*What the task asks*.
Given the records below, transcribe each of them exactly.
START Stored data
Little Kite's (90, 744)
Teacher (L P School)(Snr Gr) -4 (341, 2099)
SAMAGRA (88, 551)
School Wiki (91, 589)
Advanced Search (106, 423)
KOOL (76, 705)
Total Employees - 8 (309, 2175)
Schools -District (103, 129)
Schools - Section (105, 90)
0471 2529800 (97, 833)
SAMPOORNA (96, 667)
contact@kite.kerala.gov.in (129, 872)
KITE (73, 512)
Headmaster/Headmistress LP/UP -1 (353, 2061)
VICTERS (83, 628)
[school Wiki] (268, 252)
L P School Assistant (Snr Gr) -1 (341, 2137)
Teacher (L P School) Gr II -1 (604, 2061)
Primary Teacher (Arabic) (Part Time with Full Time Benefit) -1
END Stored data
*Response to the exercise*.
Little Kite's (90, 744)
Teacher (L P School)(Snr Gr) -4 (341, 2099)
SAMAGRA (88, 551)
School Wiki (91, 589)
Advanced Search (106, 423)
KOOL (76, 705)
Total Employees - 8 (309, 2175)
Schools -District (103, 129)
Schools - Section (105, 90)
0471 2529800 (97, 833)
SAMPOORNA (96, 667)
contact@kite.kerala.gov.in (129, 872)
KITE (73, 512)
Headmaster/Headmistress LP/UP -1 (353, 2061)
VICTERS (83, 628)
[school Wiki] (268, 252)
L P School Assistant (Snr Gr) -1 (341, 2137)
Teacher (L P School) Gr II -1 (604, 2061)
Primary Teacher (Arabic) (Part Time with Full Time Benefit) -1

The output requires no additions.